O quadro atual é particularmente complexo. As potências hegemônicas já não ostentam boa parte de sua liderança; os acontecimentos internacionais tornaram-se menos previsíveis; assim como as organizações multilaterais, globais e/ou regionais, perderam funcionalidade. Verifica-se, em consequência, acentuada tendência à fragmentação, acompanhada do ressurgimento de rivalidades dispersas e de unilateralismos. Os EUA e a Aliança Atlântica não dispõem mais do peso acumulado nas décadas seguintes à II Guerra; o confronto com o fundamentalismo islâmico tende a se aprofundar na prolongada ausência de uma solução para a questão palestina, assumindo a cada momento configurações diversas; a crise energética e o tema do aquecimento global podem engendrar situações de conflito e acentuar divisões entre os mundos desenvolvido e periférico; assim como a pobreza e a exclusão na África, na Ásia e na América Latina, por sua vez, são capazes de desencadear novos ciclos de crises regionais e novos surtos de autoritarismo.

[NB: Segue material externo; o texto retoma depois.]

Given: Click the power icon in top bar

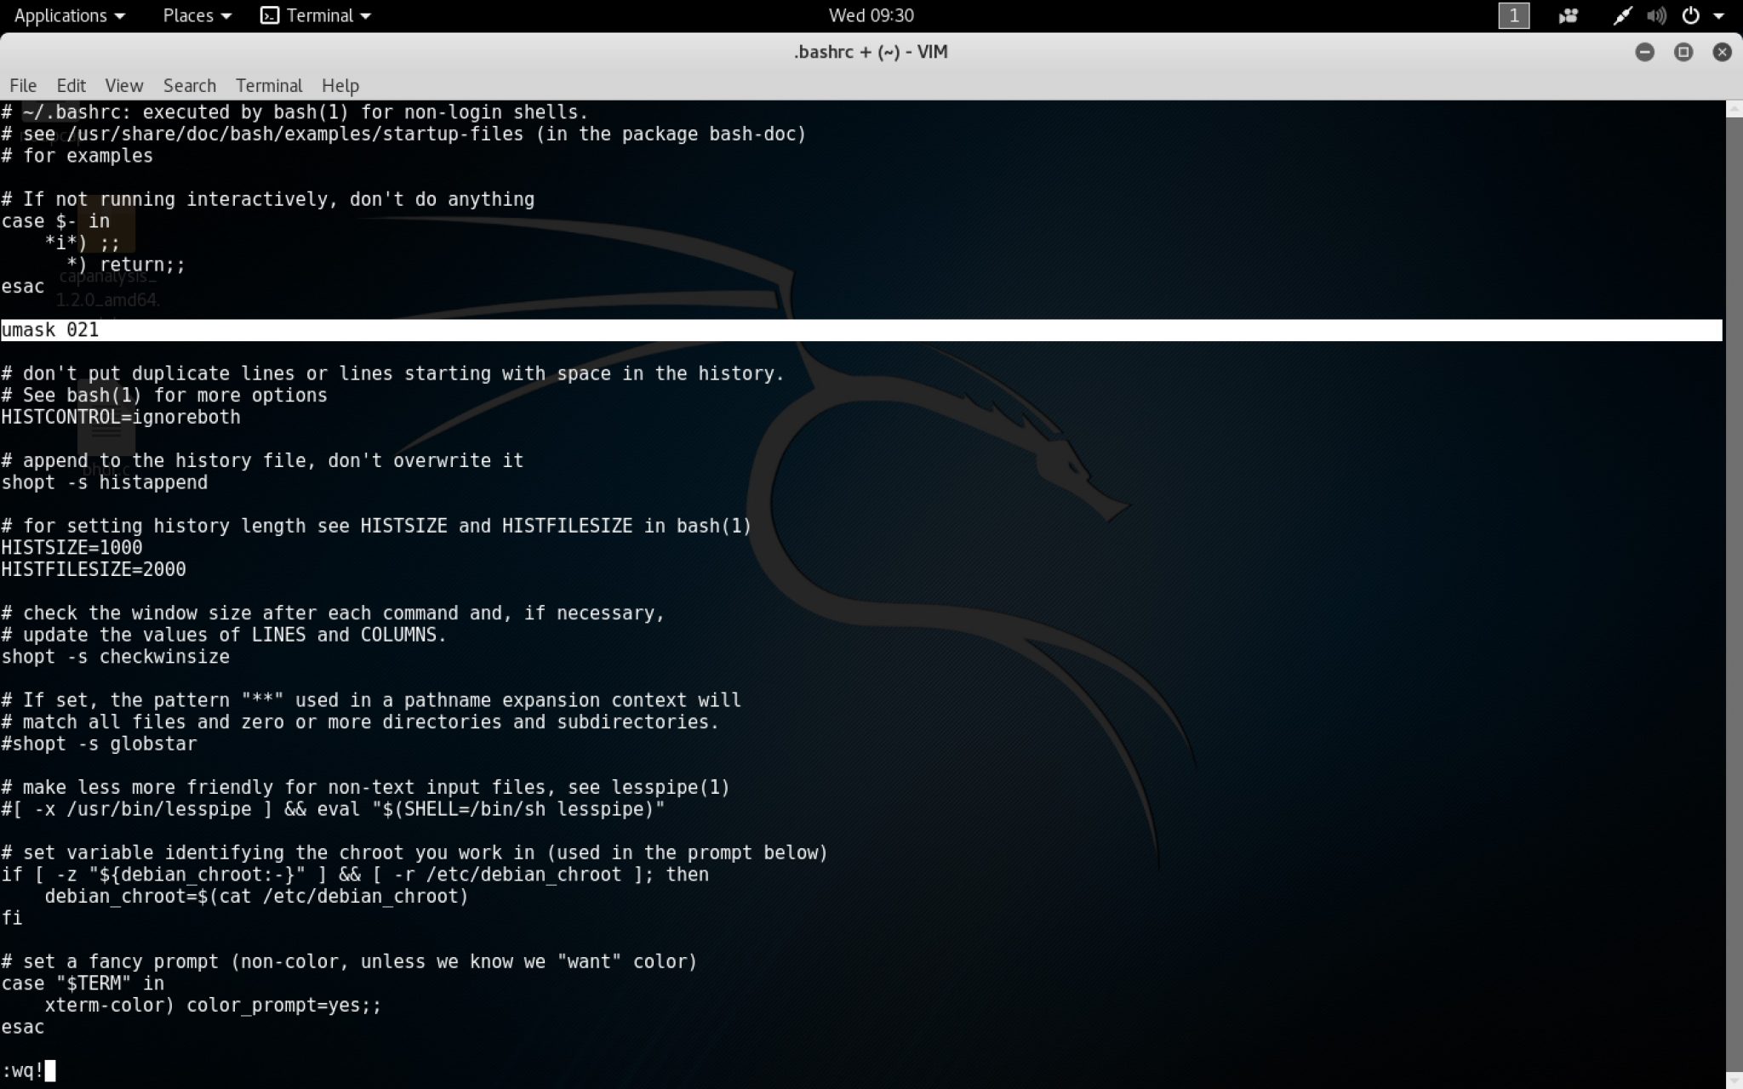Looking at the screenshot, I should click(x=1691, y=15).
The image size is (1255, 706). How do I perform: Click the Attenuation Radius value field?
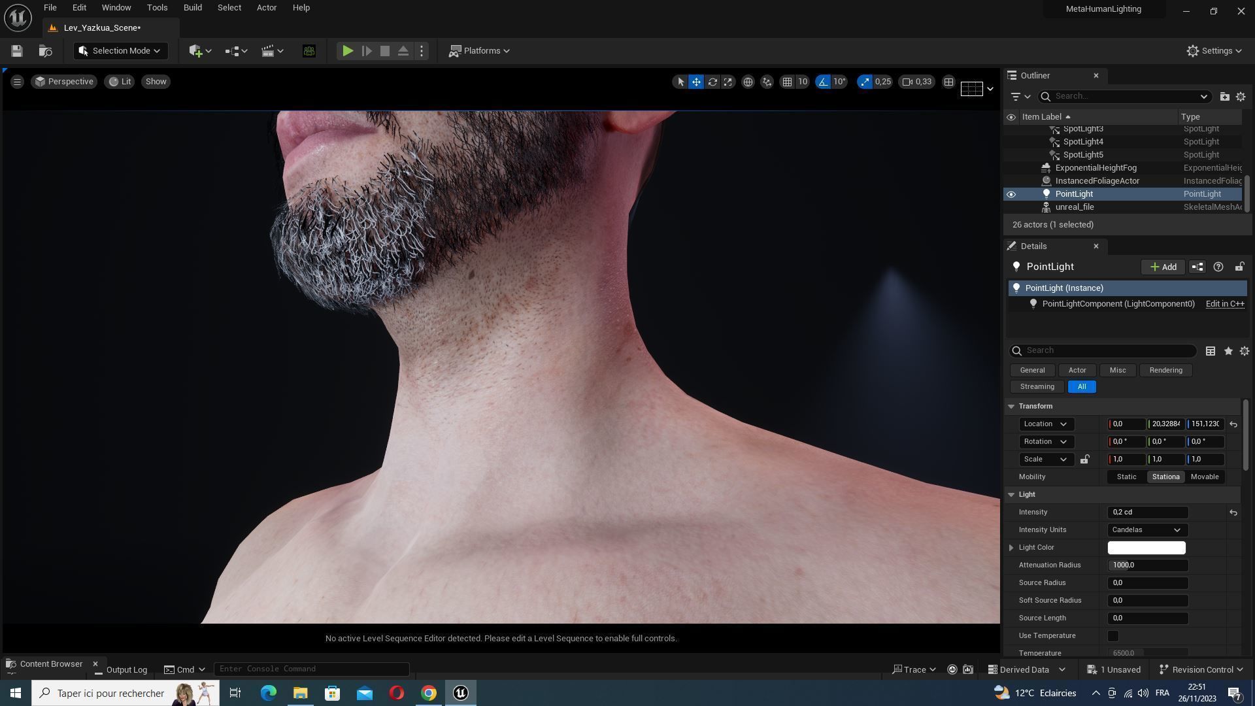[x=1147, y=565]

Para se ajustar aos novos tempos, o Brasil precisa se integrar em tempo real no seu próprio espaço interno e no mundo em geral. Na verdade, arrastamos os pés. Sem a necessária coesão interna, nosso país ainda se projeta de maneira desencontrada no plano internacional: ora contestatário, ora dono da verdade, ora com uma retórica autolaudatória, ora ausente, ora em sintonia com os países mais avançados, ora em alianças retóricas com países estacionados no tempo. Assim nos vemos e somos vistos no mundo.

O quadro atual é extremamente complexo: O Brasil tem a responsabilidade e deve prover-se das condições necessárias para encontrar soluções para seus próprios problemas em harmonia — não em contradição — com o mundo. Fácil de falar. Difícil, muito difícil, de fazer. Mas é preciso insistir. Afinal, de acordo com a antiga sabedoria popular brasileira: «Na vida tudo termina bem. Se as coisas não estão bem, é porque ainda não terminaram».